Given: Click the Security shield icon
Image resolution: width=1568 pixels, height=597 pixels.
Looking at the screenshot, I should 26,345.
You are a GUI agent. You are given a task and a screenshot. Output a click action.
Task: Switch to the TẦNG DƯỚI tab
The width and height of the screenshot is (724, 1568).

* * * *

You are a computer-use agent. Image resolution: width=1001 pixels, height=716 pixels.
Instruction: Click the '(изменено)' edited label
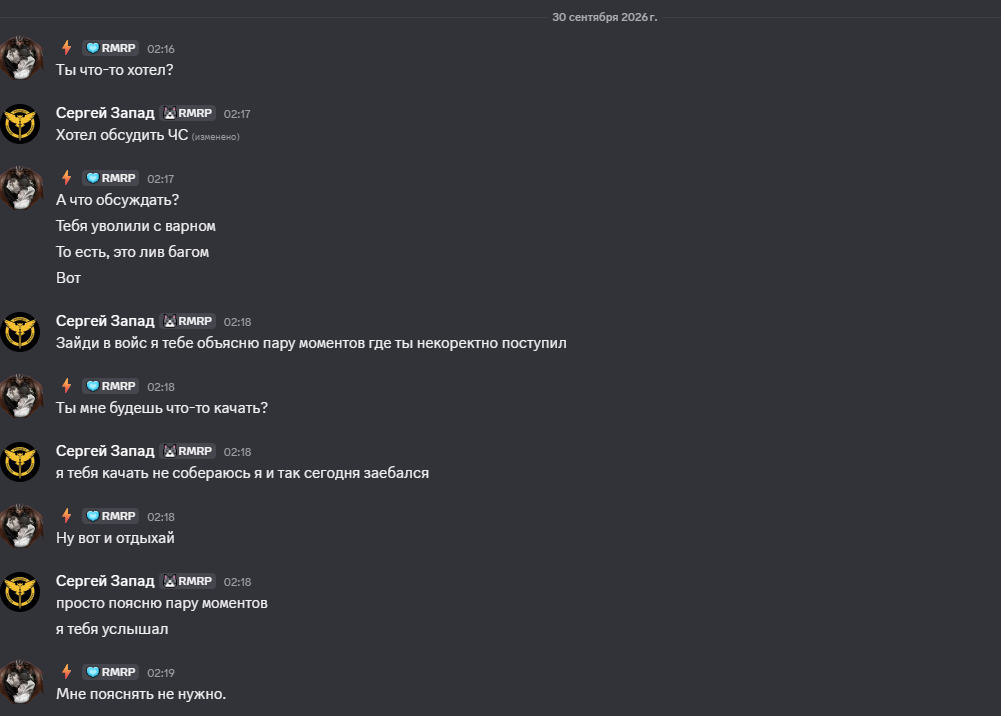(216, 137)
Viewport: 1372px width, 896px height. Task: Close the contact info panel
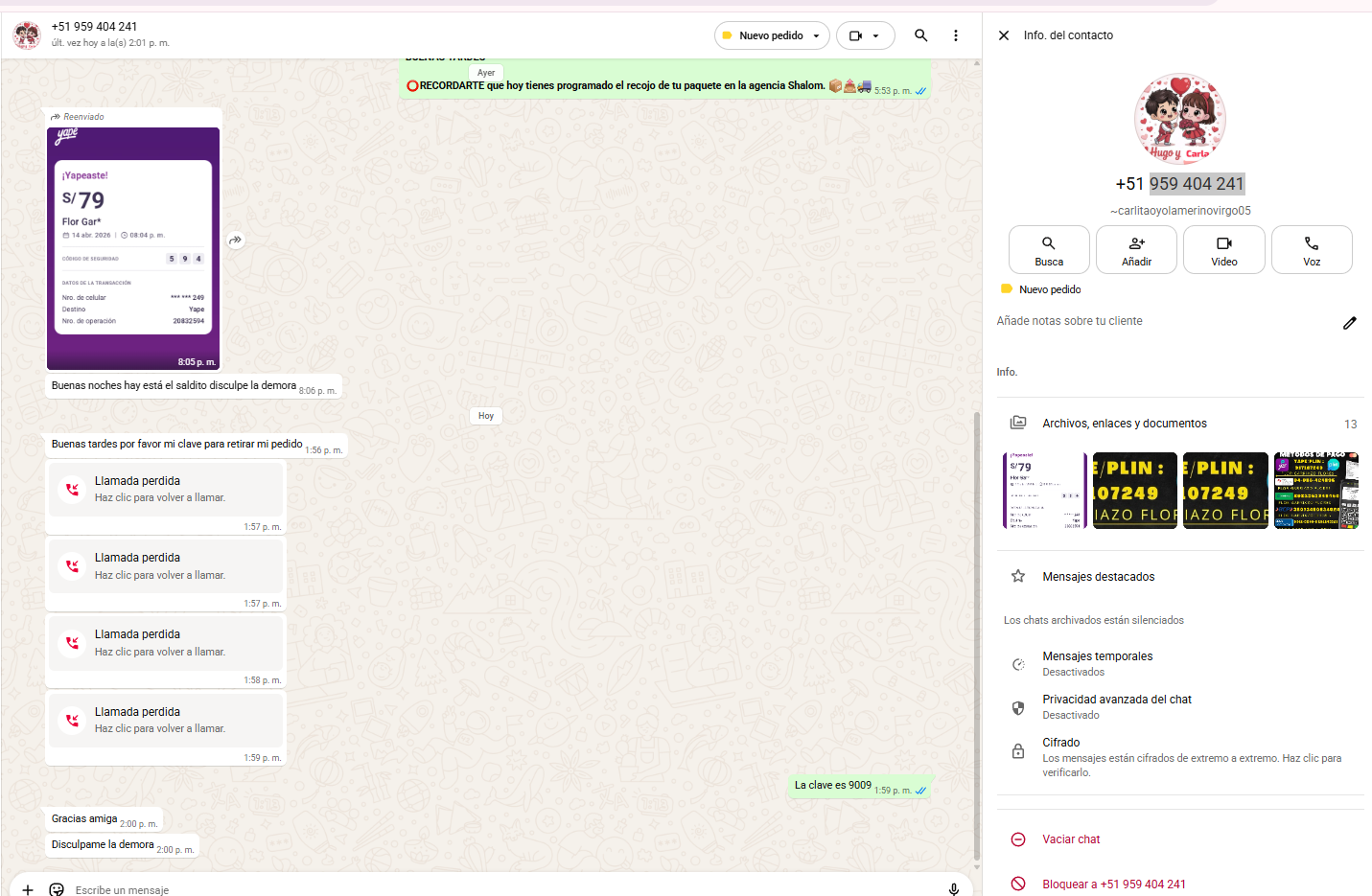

* * * *

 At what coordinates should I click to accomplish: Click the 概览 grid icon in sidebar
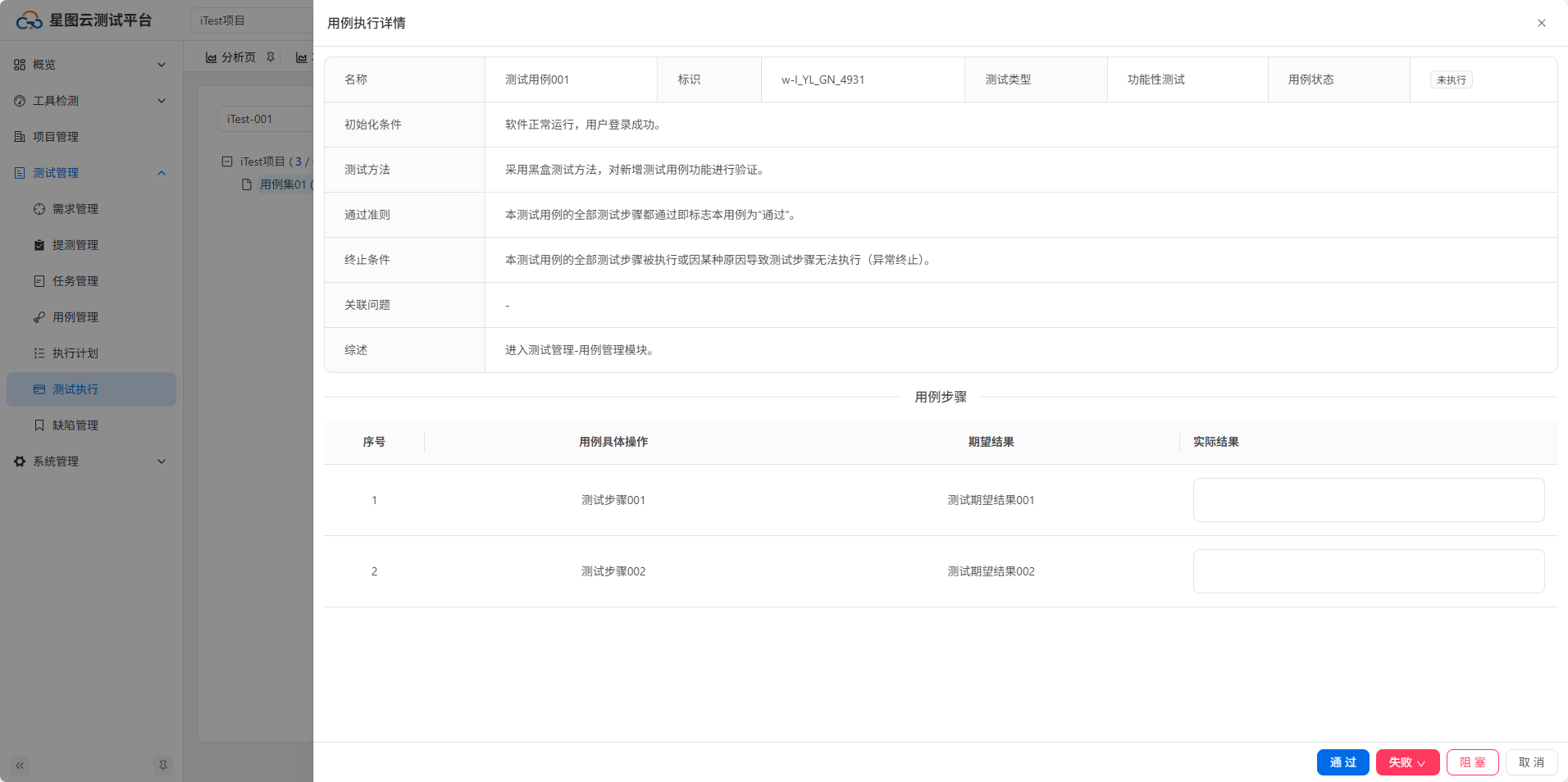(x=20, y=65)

* * * *

WHAT YOU SHOULD DO: The lines you need are those containing "agent"; find them in the records and copy them.

EXPECTED ANSWER:
You are a GUI agent. You are given a task and a screenshot. Output a click action.
You are a computer-use agent. Image resolution: width=1001 pixels, height=716 pixels.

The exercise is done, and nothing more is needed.